When you’re anxious or low, your body can feel like a live wire or totally disconnected. This is where sensory modulation comes in. Whether it’s pressure, movement, scent, or sound, using the right sensory input can help you feel more grounded and alert (Champagne, 2011).

Quick hacks:

  • Chewing gum or crunchy snacks for oral sensory input.

  • Weighted lap blankets for calming deep pressure.

  • Peppermint oil or citrus scents for a pick-me-up.

  • A warm shower (bonus: it's also a sensory reset!).

4. Rethink “rest”

Rest isn’t just sleep. It’s anything that helps your nervous system downshift. So if you’ve been doomscrolling and calling it “relaxing,” this is your sign to switch it up. Rest can look like:

  • Listening to ambient music.

  • Staring out the window (yes, really!! This is called soft fascination and it’s restorative!).

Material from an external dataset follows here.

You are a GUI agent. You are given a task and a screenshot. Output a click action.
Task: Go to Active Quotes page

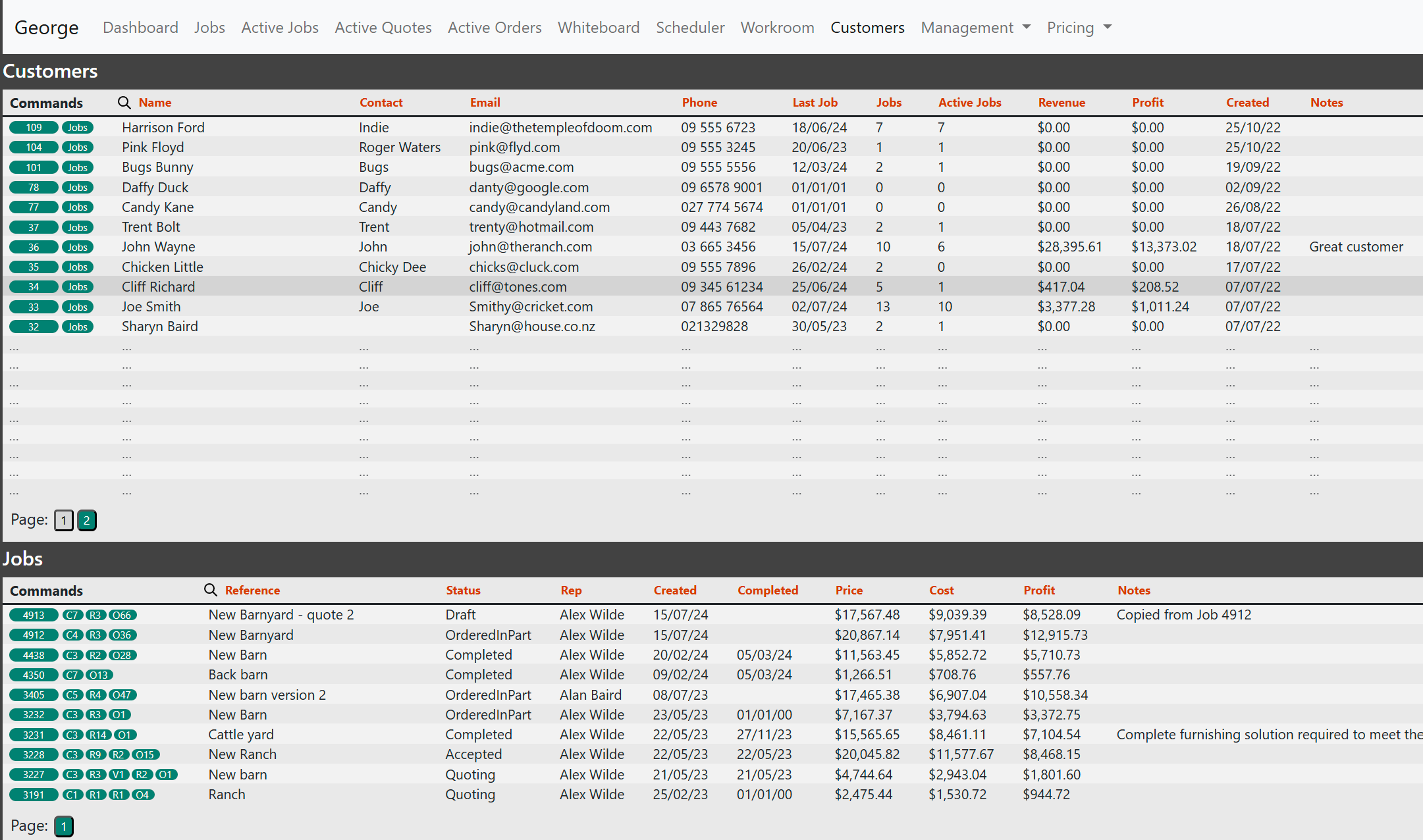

  • Doing something repetitive like knitting, doodling, or even vacuuming.

Research shows that sensory-friendly, low-demand activities can reduce mental fatigue and improve emotional regulation (Porges, 2011).

5. Don’t underestimate structure (even if it’s tiny)

When mental health is low, executive function takes a hit. Translation: planning, starting, and finishing tasks suddenly feel like climbing Mount Everest. This is where gentle structure can be your best friend.

My go-to strategy: Pick one anchor activity for the morning, one for the afternoon, and one for the evening. That’s it. These anchors can be as simple as:

  • Morning: Open the morning and make your bed.

  • Afternoon: Answer one email.

  • Evening: Watch a comfort show and stretch.

This keeps your day from unraveling without making it feel overwhelming.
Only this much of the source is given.